_Goal of the exercise_: Return every line of the data below that contains the string "width". Case matters.

_Recorded data_:
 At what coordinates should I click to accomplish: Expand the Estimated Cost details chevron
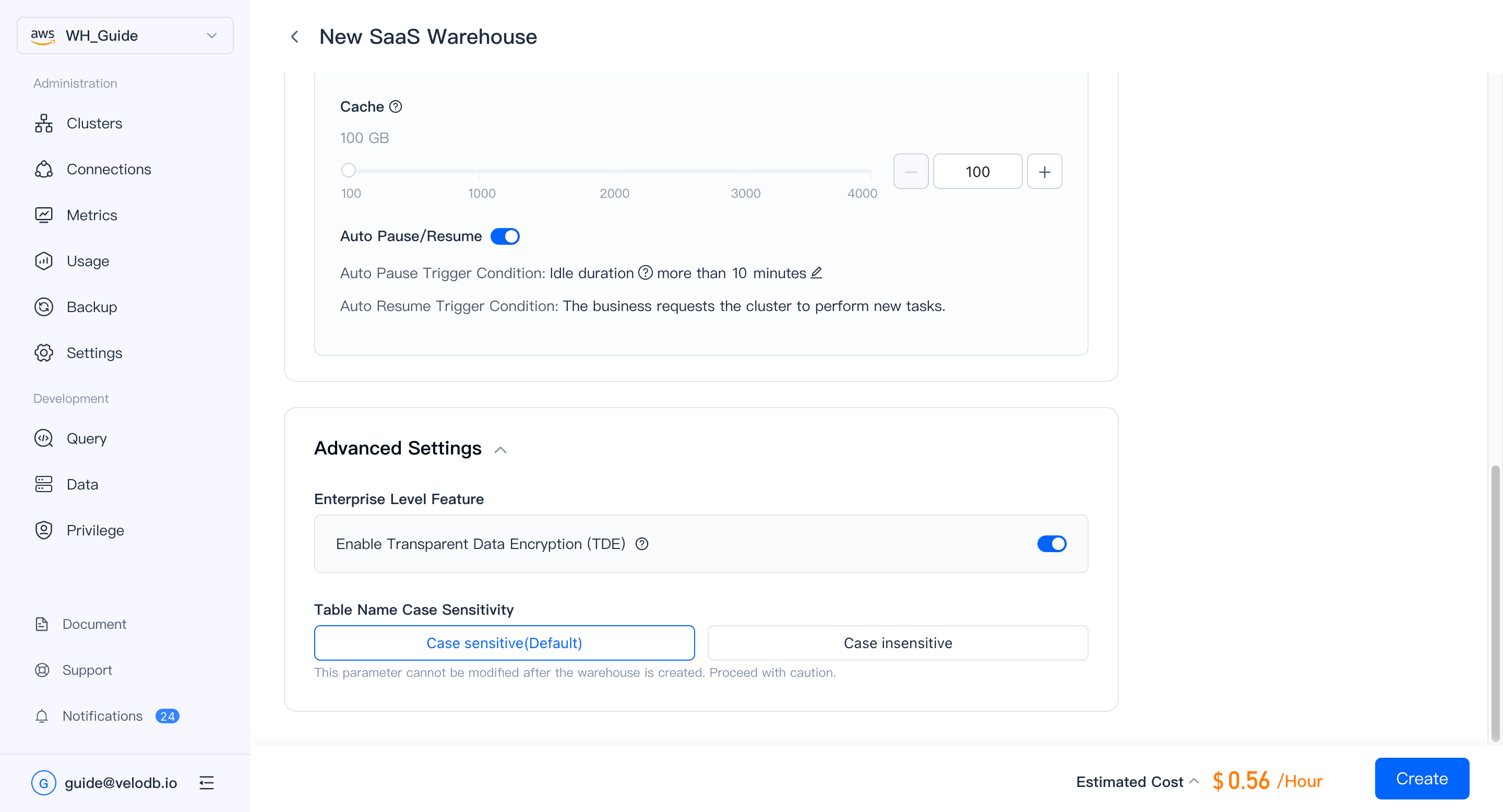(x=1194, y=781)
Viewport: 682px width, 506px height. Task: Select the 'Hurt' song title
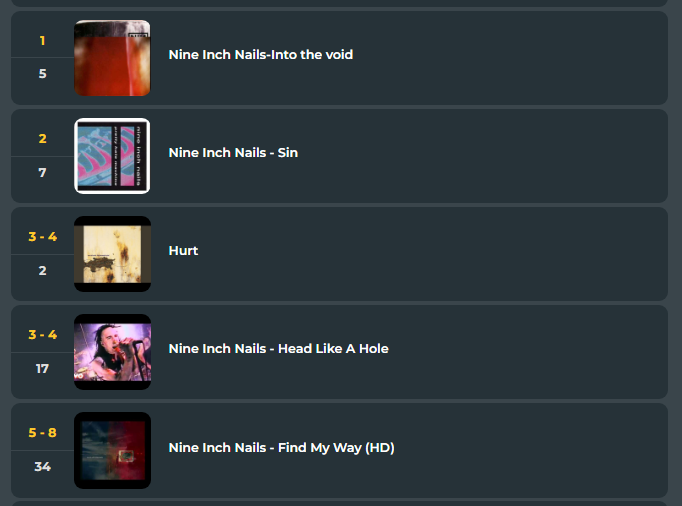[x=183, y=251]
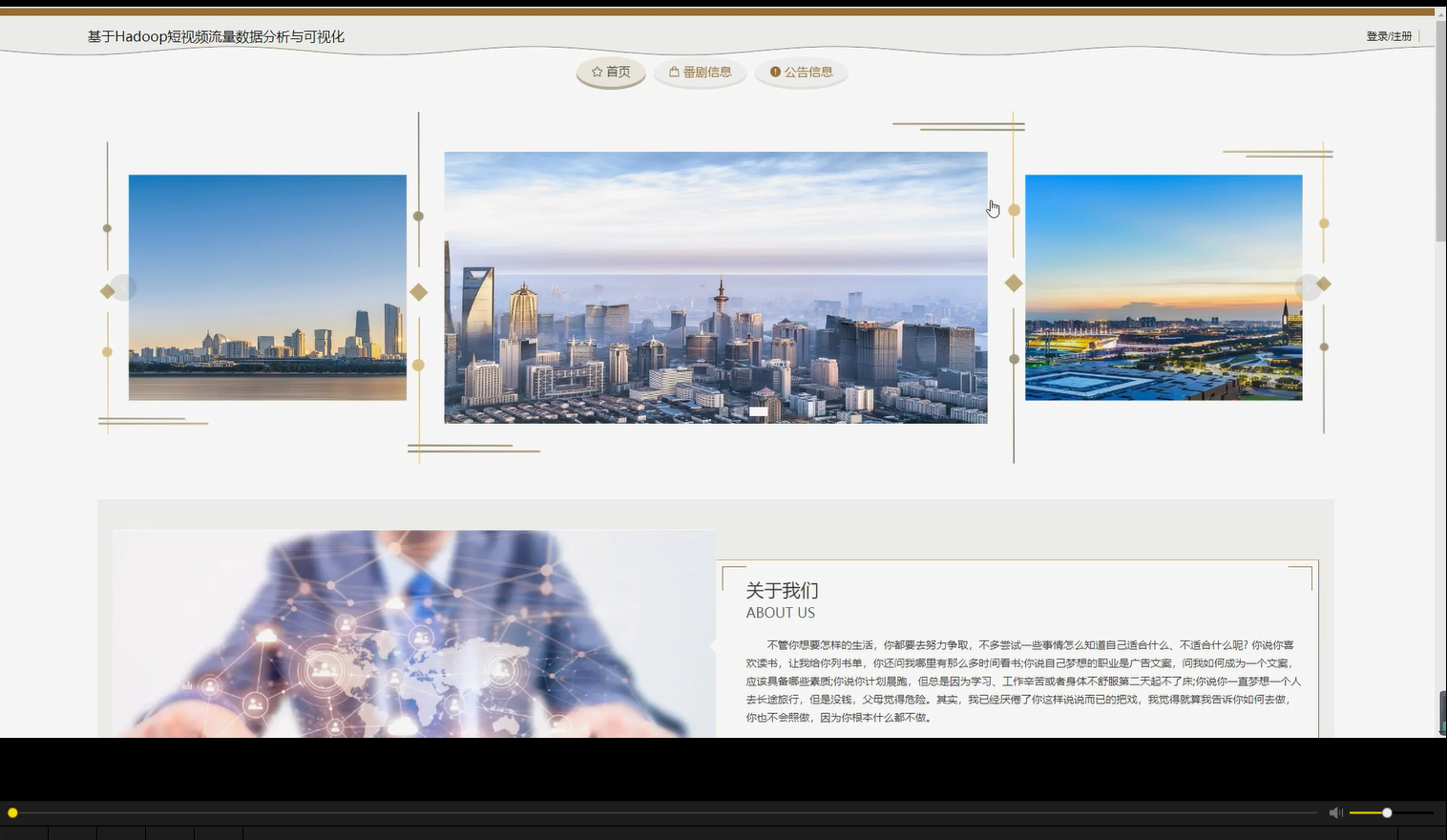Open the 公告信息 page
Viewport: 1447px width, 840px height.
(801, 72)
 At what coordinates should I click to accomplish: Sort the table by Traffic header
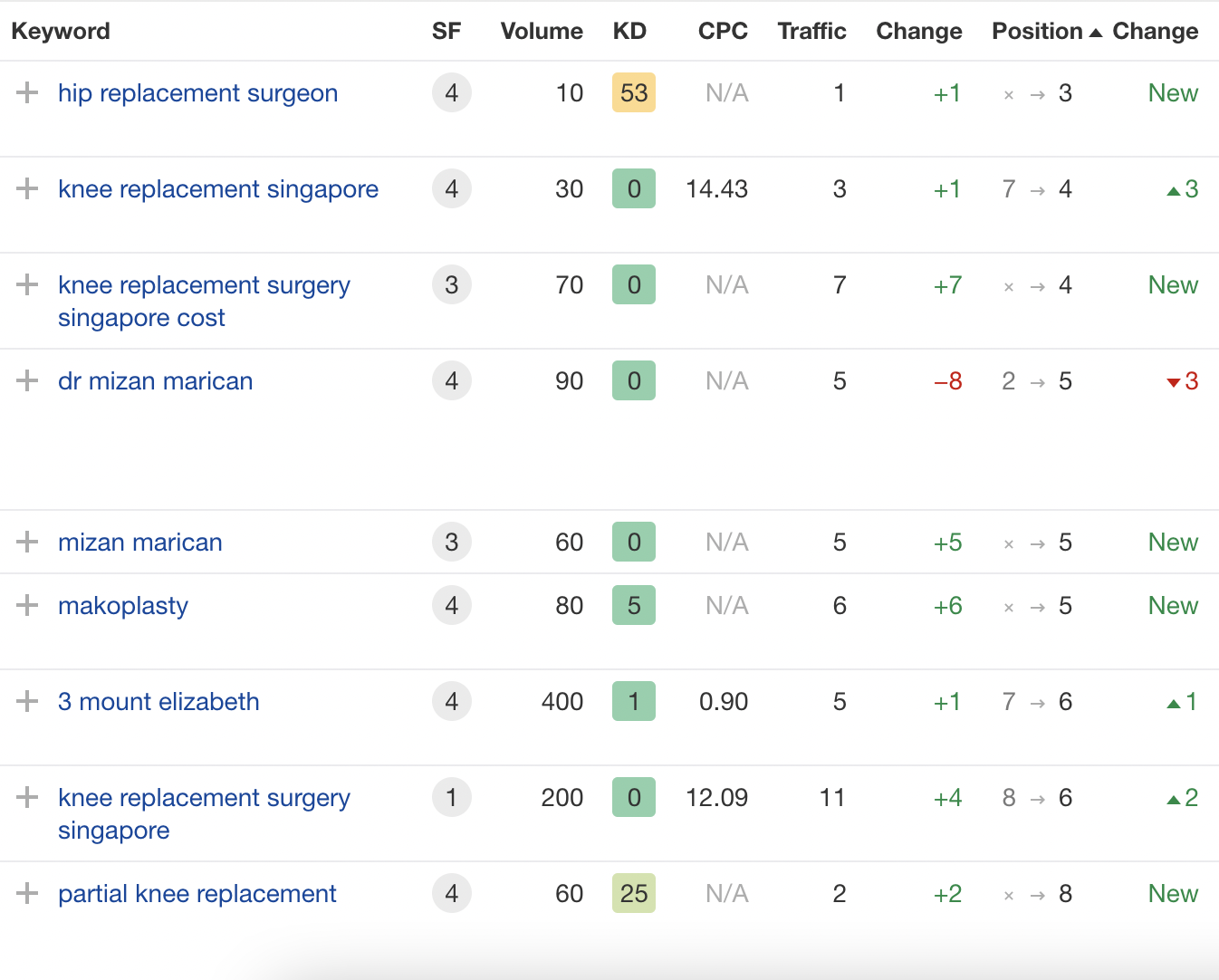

_Answer to this task_:
Viewport: 682px width, 506px height. Task: Select the 'Hurt' song title
Viewport: 1447px width, 840px height.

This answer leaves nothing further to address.